▸ Description of the task:
Please output these lines as a JSON list of strings, with one string per line and blank lines left out.

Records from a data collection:

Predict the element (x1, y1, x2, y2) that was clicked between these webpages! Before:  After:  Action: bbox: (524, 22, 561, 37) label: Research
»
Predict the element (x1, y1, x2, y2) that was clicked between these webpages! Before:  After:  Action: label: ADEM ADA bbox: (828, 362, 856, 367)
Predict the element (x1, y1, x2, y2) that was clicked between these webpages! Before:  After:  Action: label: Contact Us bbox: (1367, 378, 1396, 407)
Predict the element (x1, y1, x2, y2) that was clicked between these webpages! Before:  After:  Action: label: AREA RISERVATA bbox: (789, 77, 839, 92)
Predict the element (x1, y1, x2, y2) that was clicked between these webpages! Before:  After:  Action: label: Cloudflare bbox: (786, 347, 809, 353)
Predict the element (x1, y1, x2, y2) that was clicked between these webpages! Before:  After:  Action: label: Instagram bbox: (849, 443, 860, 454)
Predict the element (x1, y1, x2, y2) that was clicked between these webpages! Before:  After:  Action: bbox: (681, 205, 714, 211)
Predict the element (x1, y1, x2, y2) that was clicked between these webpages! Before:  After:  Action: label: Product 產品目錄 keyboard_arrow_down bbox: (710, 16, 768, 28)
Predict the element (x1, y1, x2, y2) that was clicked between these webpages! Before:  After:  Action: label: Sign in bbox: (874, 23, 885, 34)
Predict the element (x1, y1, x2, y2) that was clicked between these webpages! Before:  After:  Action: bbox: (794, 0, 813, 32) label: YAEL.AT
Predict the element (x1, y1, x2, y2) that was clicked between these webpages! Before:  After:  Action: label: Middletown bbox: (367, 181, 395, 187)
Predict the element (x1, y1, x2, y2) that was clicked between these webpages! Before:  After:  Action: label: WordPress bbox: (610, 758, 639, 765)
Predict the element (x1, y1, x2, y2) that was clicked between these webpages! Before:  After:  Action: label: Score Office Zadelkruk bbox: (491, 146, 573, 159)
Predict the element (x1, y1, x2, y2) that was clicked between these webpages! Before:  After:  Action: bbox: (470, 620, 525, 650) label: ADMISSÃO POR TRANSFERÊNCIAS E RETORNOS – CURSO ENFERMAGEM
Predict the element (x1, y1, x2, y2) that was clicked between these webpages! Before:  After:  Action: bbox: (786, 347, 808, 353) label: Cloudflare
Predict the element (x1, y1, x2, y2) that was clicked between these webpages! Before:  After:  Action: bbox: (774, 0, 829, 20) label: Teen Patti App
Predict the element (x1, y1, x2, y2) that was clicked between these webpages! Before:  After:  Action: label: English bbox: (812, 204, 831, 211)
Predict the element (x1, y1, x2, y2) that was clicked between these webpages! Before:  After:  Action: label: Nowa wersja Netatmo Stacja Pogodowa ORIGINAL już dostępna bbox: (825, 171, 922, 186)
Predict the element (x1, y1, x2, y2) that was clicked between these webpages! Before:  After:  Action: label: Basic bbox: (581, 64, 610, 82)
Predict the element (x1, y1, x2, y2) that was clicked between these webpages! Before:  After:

▸ Response for this exercise:
[
  "Predict the element (x1, y1, x2, y2) that was clicked between these webpages! Before:  After:  Action: bbox: (524, 22, 561, 37) label: Research",
  "»",
  "Predict the element (x1, y1, x2, y2) that was clicked between these webpages! Before:  After:  Action: label: ADEM ADA bbox: (828, 362, 856, 367)",
  "Predict the element (x1, y1, x2, y2) that was clicked between these webpages! Before:  After:  Action: label: Contact Us bbox: (1367, 378, 1396, 407)",
  "Predict the element (x1, y1, x2, y2) that was clicked between these webpages! Before:  After:  Action: label: AREA RISERVATA bbox: (789, 77, 839, 92)",
  "Predict the element (x1, y1, x2, y2) that was clicked between these webpages! Before:  After:  Action: label: Cloudflare bbox: (786, 347, 809, 353)",
  "Predict the element (x1, y1, x2, y2) that was clicked between these webpages! Before:  After:  Action: label: Instagram bbox: (849, 443, 860, 454)",
  "Predict the element (x1, y1, x2, y2) that was clicked between these webpages! Before:  After:  Action: bbox: (681, 205, 714, 211)",
  "Predict the element (x1, y1, x2, y2) that was clicked between these webpages! Before:  After:  Action: label: Product 產品目錄 keyboard_arrow_down bbox: (710, 16, 768, 28)",
  "Predict the element (x1, y1, x2, y2) that was clicked between these webpages! Before:  After:  Action: label: Sign in bbox: (874, 23, 885, 34)",
  "Predict the element (x1, y1, x2, y2) that was clicked between these webpages! Before:  After:  Action: bbox: (794, 0, 813, 32) label: YAEL.AT",
  "Predict the element (x1, y1, x2, y2) that was clicked between these webpages! Before:  After:  Action: label: Middletown bbox: (367, 181, 395, 187)",
  "Predict the element (x1, y1, x2, y2) that was clicked between these webpages! Before:  After:  Action: label: WordPress bbox: (610, 758, 639, 765)",
  "Predict the element (x1, y1, x2, y2) that was clicked between these webpages! Before:  After:  Action: label: Score Office Zadelkruk bbox: (491, 146, 573, 159)",
  "Predict the element (x1, y1, x2, y2) that was clicked between these webpages! Before:  After:  Action: bbox: (470, 620, 525, 650) label: ADMISSÃO POR TRANSFERÊNCIAS E RETORNOS – CURSO ENFERMAGEM",
  "Predict the element (x1, y1, x2, y2) that was clicked between these webpages! Before:  After:  Action: bbox: (786, 347, 808, 353) label: Cloudflare",
  "Predict the element (x1, y1, x2, y2) that was clicked between these webpages! Before:  After:  Action: bbox: (774, 0, 829, 20) label: Teen Patti App",
  "Predict the element (x1, y1, x2, y2) that was clicked between these webpages! Before:  After:  Action: label: English bbox: (812, 204, 831, 211)",
  "Predict the element (x1, y1, x2, y2) that was clicked between these webpages! Before:  After:  Action: label: Nowa wersja Netatmo Stacja Pogodowa ORIGINAL już dostępna bbox: (825, 171, 922, 186)",
  "Predict the element (x1, y1, x2, y2) that was clicked between these webpages! Before:  After:  Action: label: Basic bbox: (581, 64, 610, 82)",
  "Predict the element (x1, y1, x2, y2) that was clicked between these webpages! Before:  After:"
]